1) come sa benissimo la destra (anche se l’idea è copiata dalla sinistra), uno slogan, se ripetuto moltissime volte, diventa vero. Se lo slogan “le tasse sono bellissime” fosse stato ripetuto un quarto delle volte che è stato ripetuto lo slogan dell’”italianità”, sarebbe diventato convinzione comune – anche più facilmente degli slogan di destra, perché che le tasse siano bellissime (perché permettono di pagare i servizi pubblici) è vero, mentre ”italianità” nel 2008 non significa quasi niente. Certo, gli slogan di destra titillano i vizi degli italiani (per esempio lo slogan delll’italianità titilla i complessi di inferiorità verso Paesi più ricchi e potenti che gli italiani non ammettono mai), e sono quindi più “facili” (questo intendono in realtà i commentatori), mentre gli slogan di sinistra incitano alla virtù, e sono quindi più “difficili”, ma non posso credere che il “popolo” preferisca sempre le cose facili. La storia dimostra che non è assolutamente vero.
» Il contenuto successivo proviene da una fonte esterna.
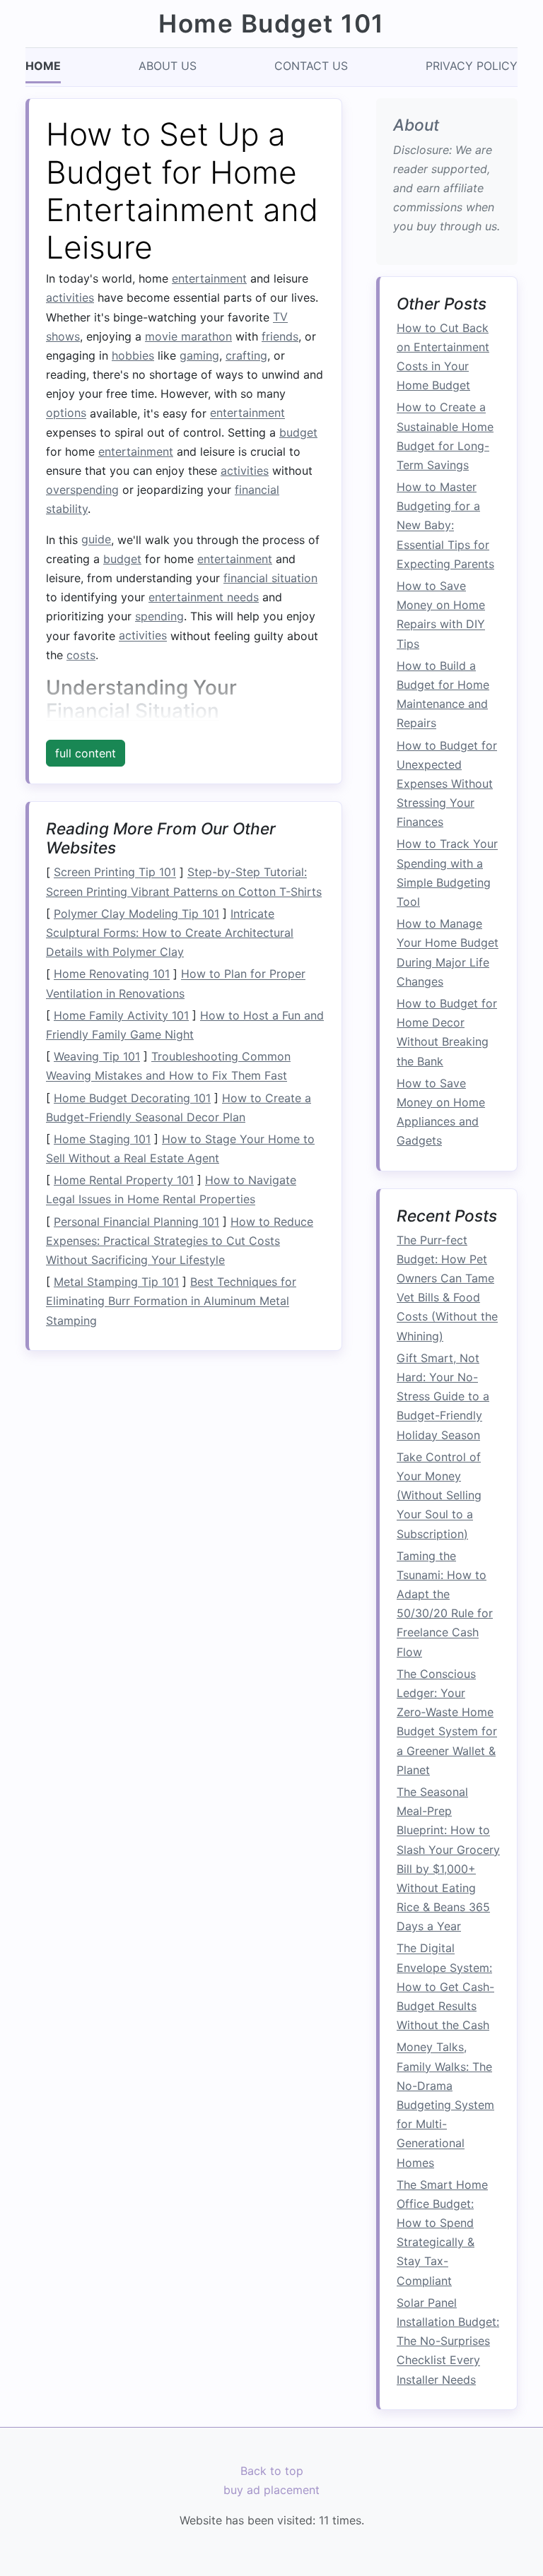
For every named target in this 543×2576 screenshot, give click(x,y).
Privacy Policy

2) I commentatori dicono che gli slogan di Berlusconi sono senza contenuto. Se guardiamo alle frasi di Berlusconi “sono sceso in campo perché non voglio vivere in un’Italia illiberale”, e se ci ricordiamo che sono state pronunciate subito dopo la dissoluzione di DC e PSI, il messaggio è tutt’altro che vuoto: significa “non voglio cambiare, non voglio che vadano al governo le (moderatissime) sinistre, voglio continuare col sistema con cui per 50 anni ha governato la DC”. E gli italiani hanno votato per Berlusconi, perché, purtroppo, una maggioranza – forse non poi così larga - non ha mai digerito tangentopoli. Quante volte ho sentito frasi del tipo “quelli che c’erano prima rubavano, ma ci facevano stare bene”. Che stessimo bene è tutto da vedere, però c’erano alcuni che stavano molto bene, e agli altri bastava illudersi di stare bene come questi alcuni.
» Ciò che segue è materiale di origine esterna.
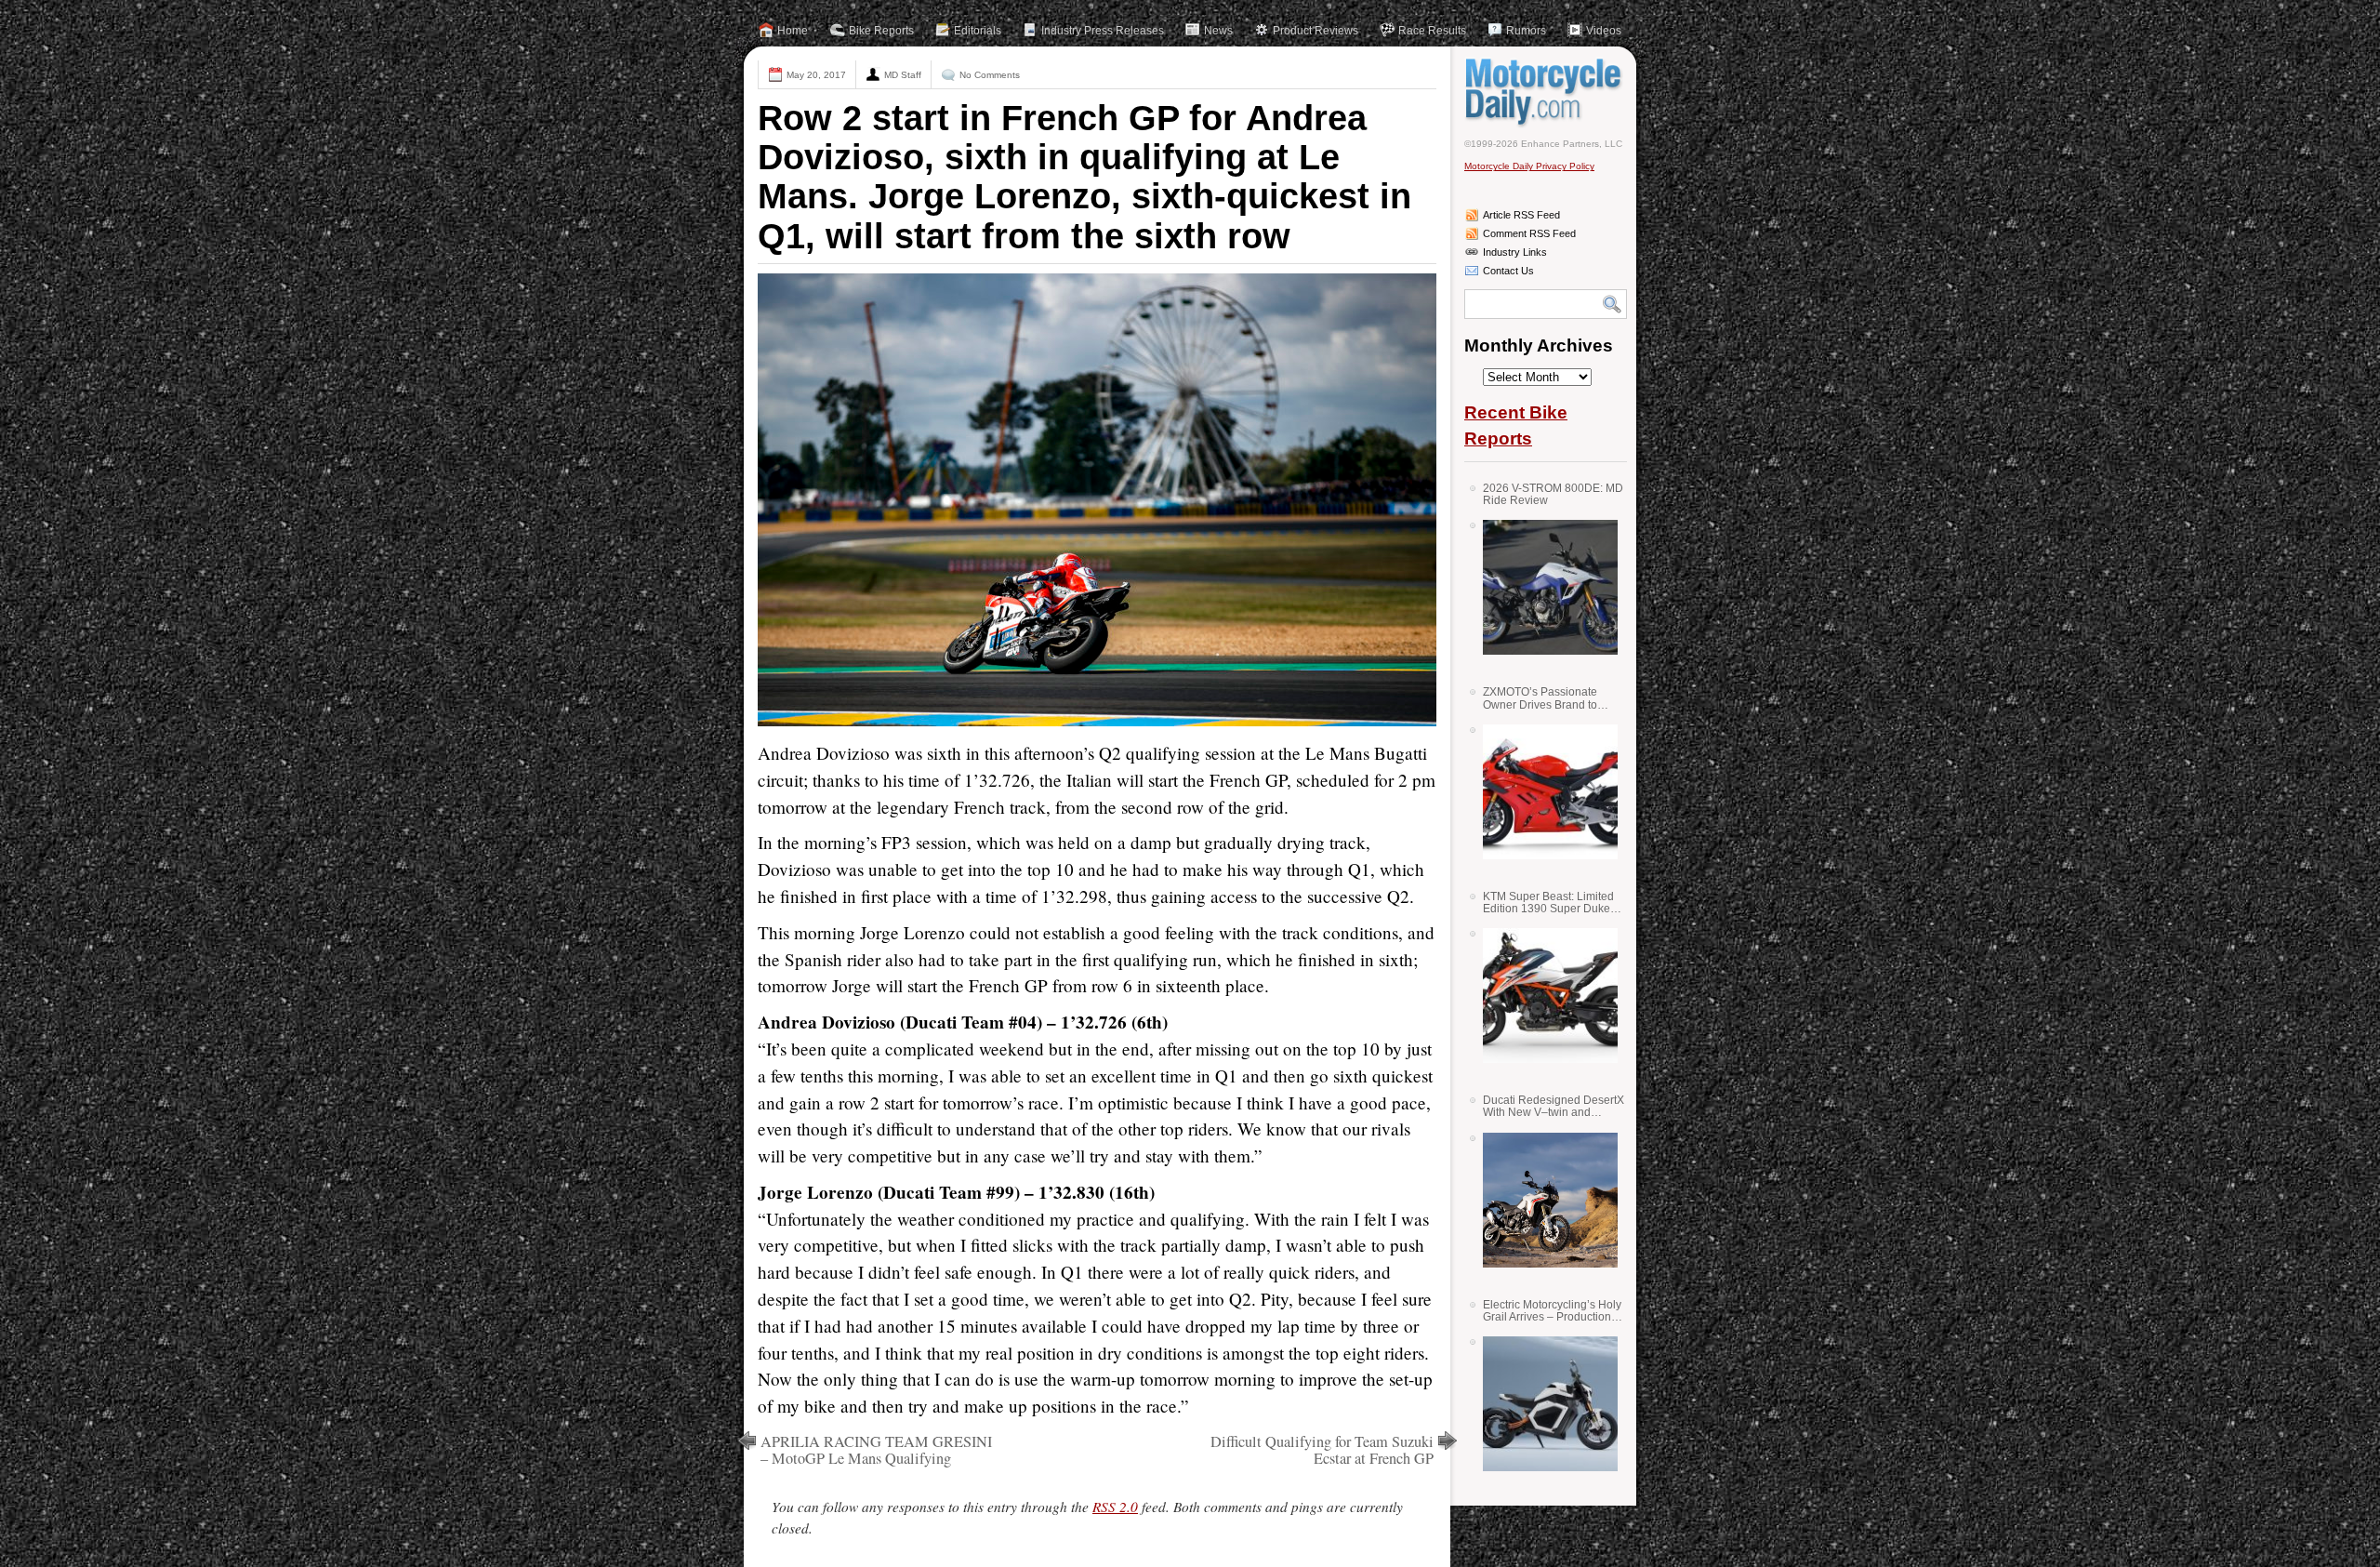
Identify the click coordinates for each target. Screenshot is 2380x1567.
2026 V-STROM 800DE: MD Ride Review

3) Certamente i messaggi di Berlusconi richiedono l’uso massiccio (per usare un eufemismo) dell’informazione, ma non perché sia un fine comunicatore – per titillare i vizi di un popolo non serve essere grandi oratori, basta avere gli stessi vizi di questo popolo, i grandi oratori, come Demostene, sono quelli che sferzano i vizi di un popolo – ma perché è necessario che non ci sia nessun messaggio diverso– non contano i messaggi che compaiono sui mezzi d’informazione che sono letti solo o quasi dalle persone di sinistra, e, in minore misura, quelli che sono espressi nel linguaggio della sinistra (antifascismo, regole, ecc.) – Veltroni recentemente ha detto qualcosa del genere.